EMV Chip Card Requirement 10/1/15 – Are you ready?

August 11, 2015

Decreasing Liability & Costs

Did you know that your practice has new potential risk for financial credit card fraud starting October 1st and that there is an easy, cost-saving solution?

According to a recent Wells Fargo survey reported in the August 7th UT Business section, the majority of small-business owners did not know about an October 1, 2015 deadline to get credit card readers and software to handle the new chip-embedded credit cards.  Failure to have the new technology can be a liability if a customer commits fraud with a chip card. This means that if a business does not use an EMV-compliant processing terminal and fraud occurs, then 100% of the liability falls upon the business owner – not the bank or the credit card processing company.

The U.S. credit card industry is switching to chip cards because it is more difficult for thieves to counterfeit them.  Chip cards have been used in Europe for over 10 years. Once Europe switched to the EMV platform, 80% of all fraud was eliminated. Credit card issuers are sending the new chip cards to their customers now.

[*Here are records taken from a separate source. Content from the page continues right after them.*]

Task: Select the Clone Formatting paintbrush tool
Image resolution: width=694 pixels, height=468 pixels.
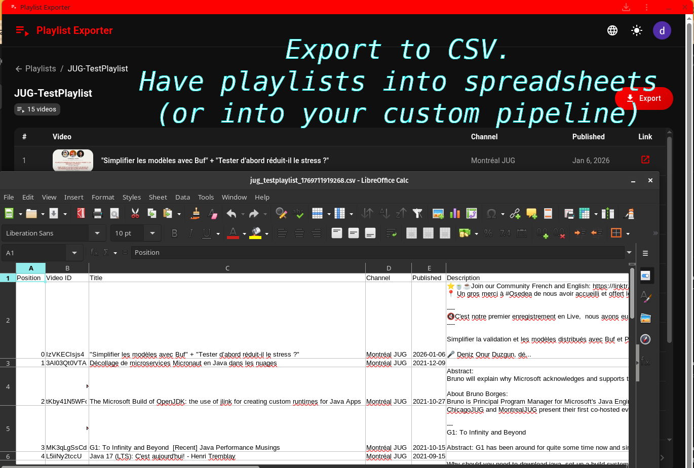Action: tap(196, 213)
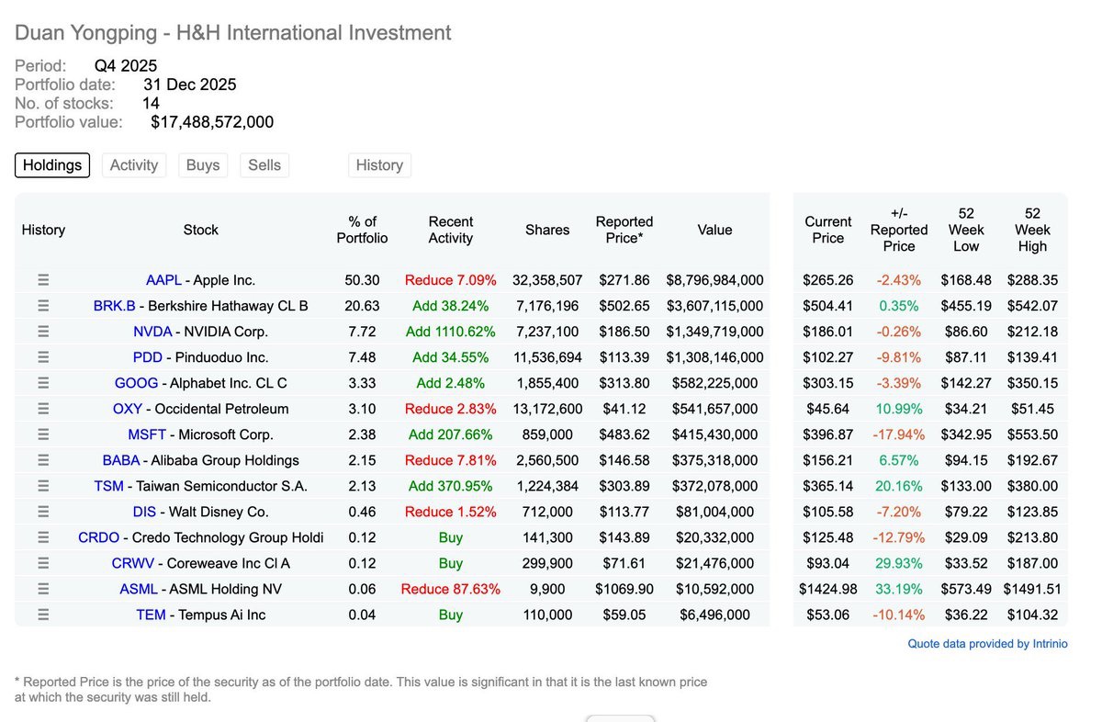Open the BABA stock link
This screenshot has height=722, width=1102.
point(121,460)
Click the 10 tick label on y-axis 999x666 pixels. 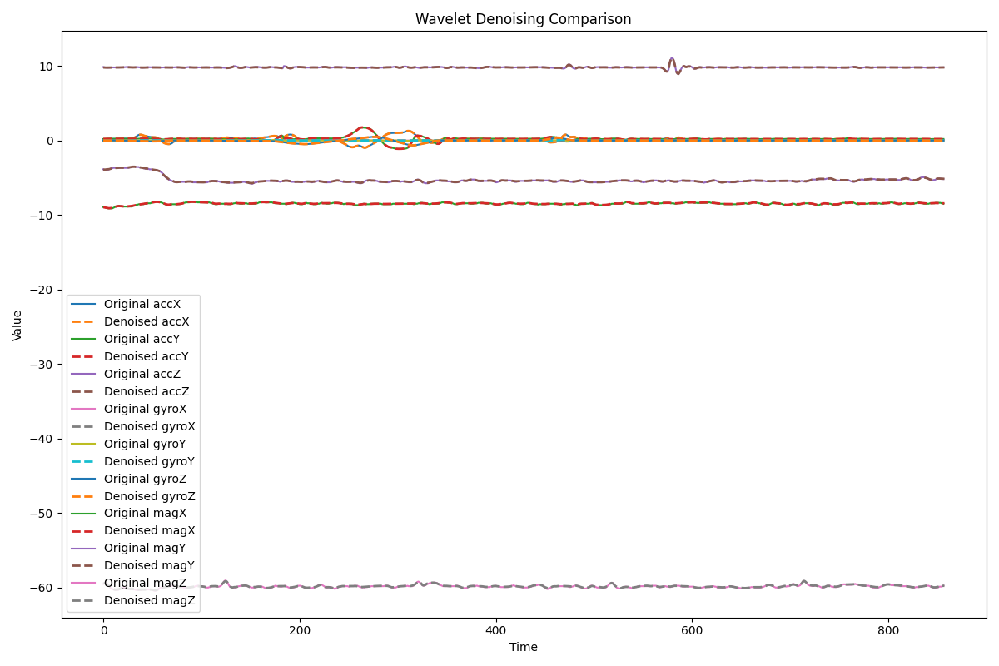[x=48, y=67]
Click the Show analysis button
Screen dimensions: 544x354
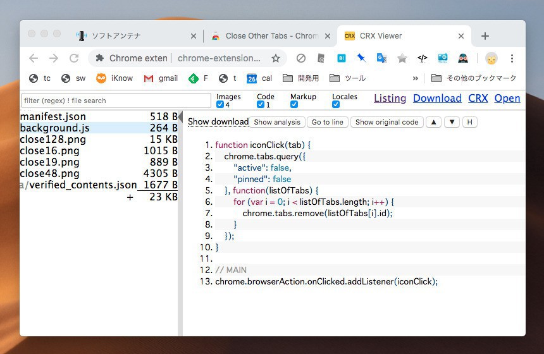coord(276,122)
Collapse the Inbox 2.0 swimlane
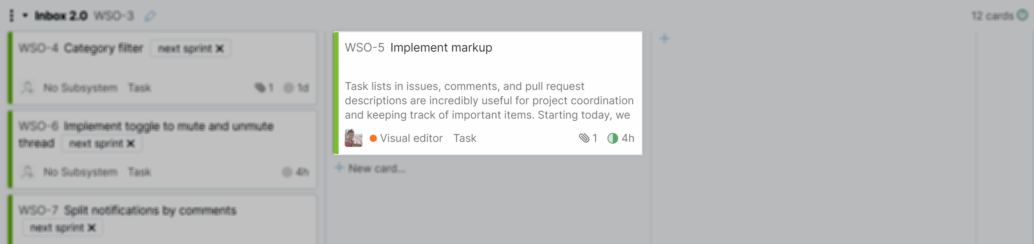The width and height of the screenshot is (1034, 244). 25,16
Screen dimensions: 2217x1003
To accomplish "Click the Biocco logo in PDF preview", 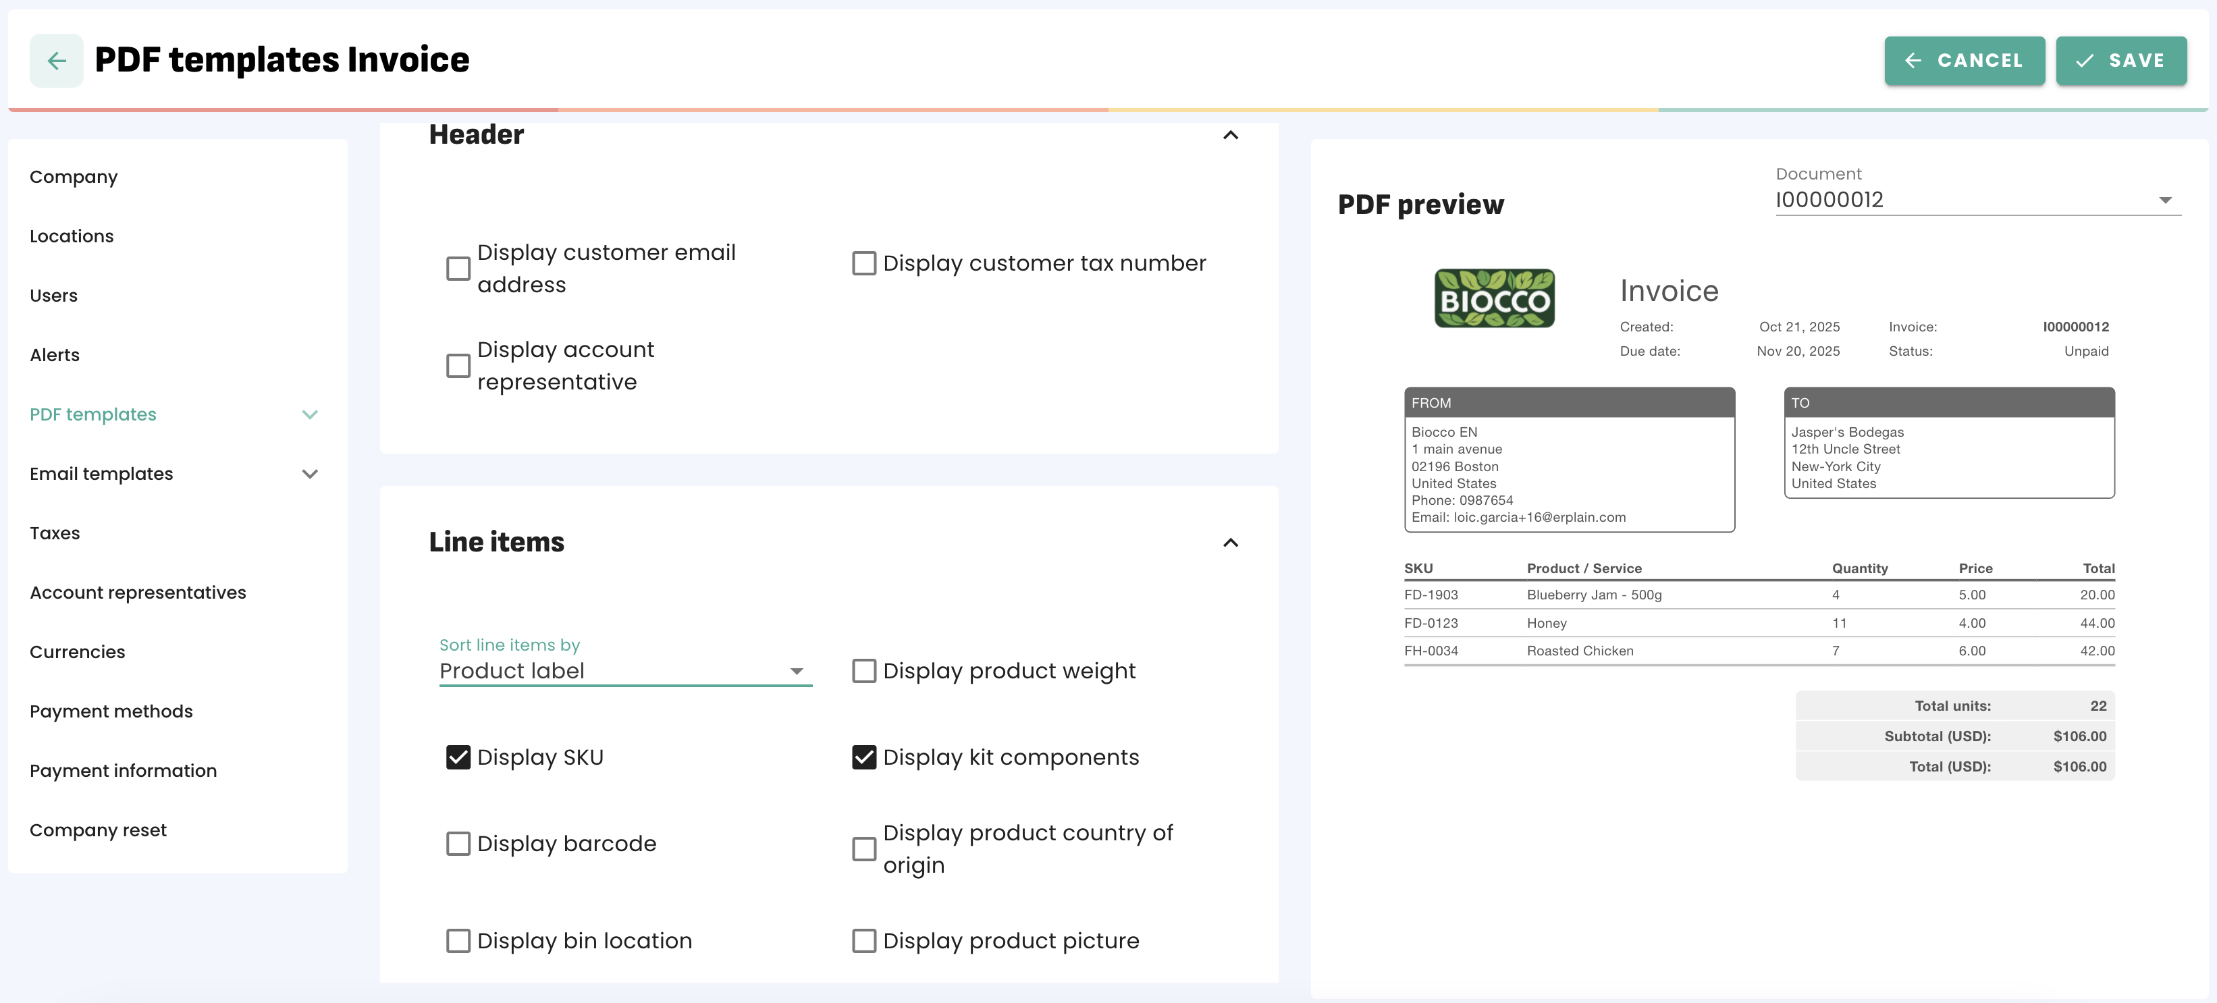I will pyautogui.click(x=1493, y=298).
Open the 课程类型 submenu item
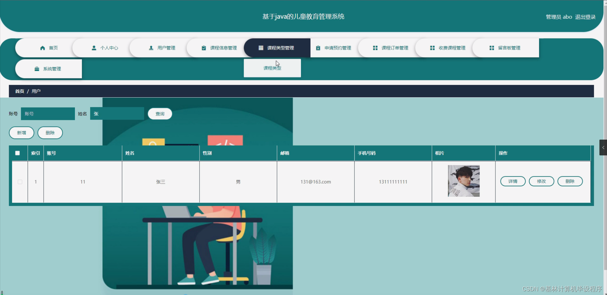This screenshot has width=607, height=295. pos(272,68)
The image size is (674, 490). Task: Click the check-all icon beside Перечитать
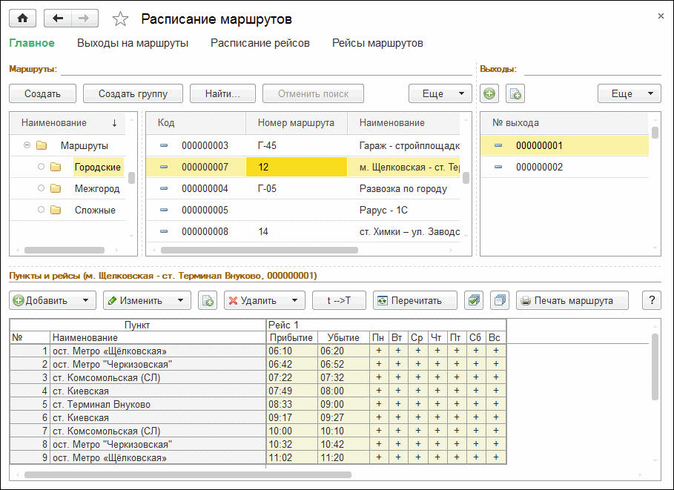point(474,300)
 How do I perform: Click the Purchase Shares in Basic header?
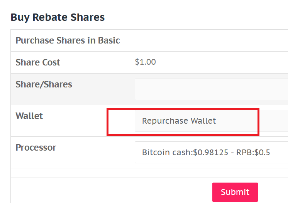pyautogui.click(x=68, y=40)
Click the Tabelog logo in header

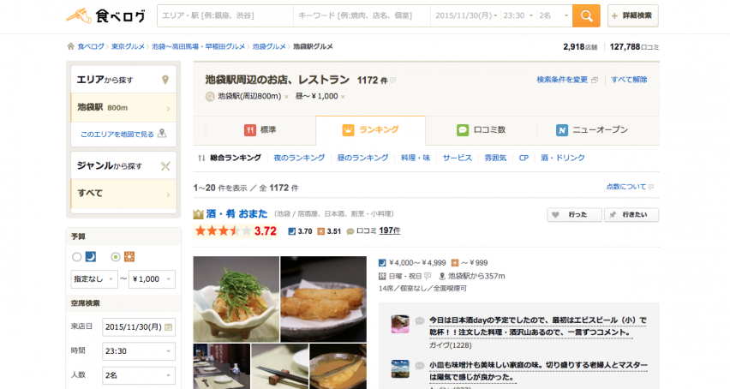pyautogui.click(x=106, y=15)
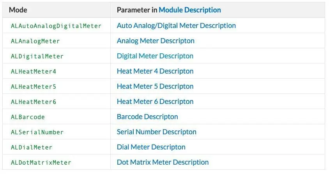Select the ALDialMeter mode code

point(32,148)
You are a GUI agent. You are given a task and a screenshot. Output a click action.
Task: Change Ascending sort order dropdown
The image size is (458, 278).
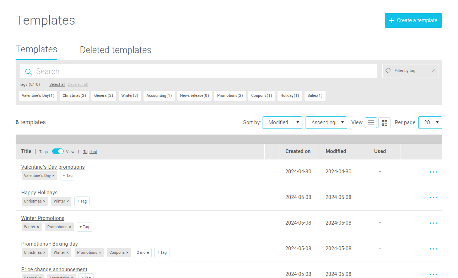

When I learned about this change, we researched the situation and found the potential to avoid the risk plus substantially save on our credit card processing costs – an immediate 17% cost reduction for our office.  Once we realized the savings, we expanded the relationship and negotiated an agreement with Capital Bankcard that is now saving participating Physician Partners members up to 25%.  I understand that many practices are saving approximately $1,000/year/physician.

I’m pleased to see a regulation that helps avoid fraud, offers easy compliance, and, concurrently, with the contract we negotiated, helps our members save money!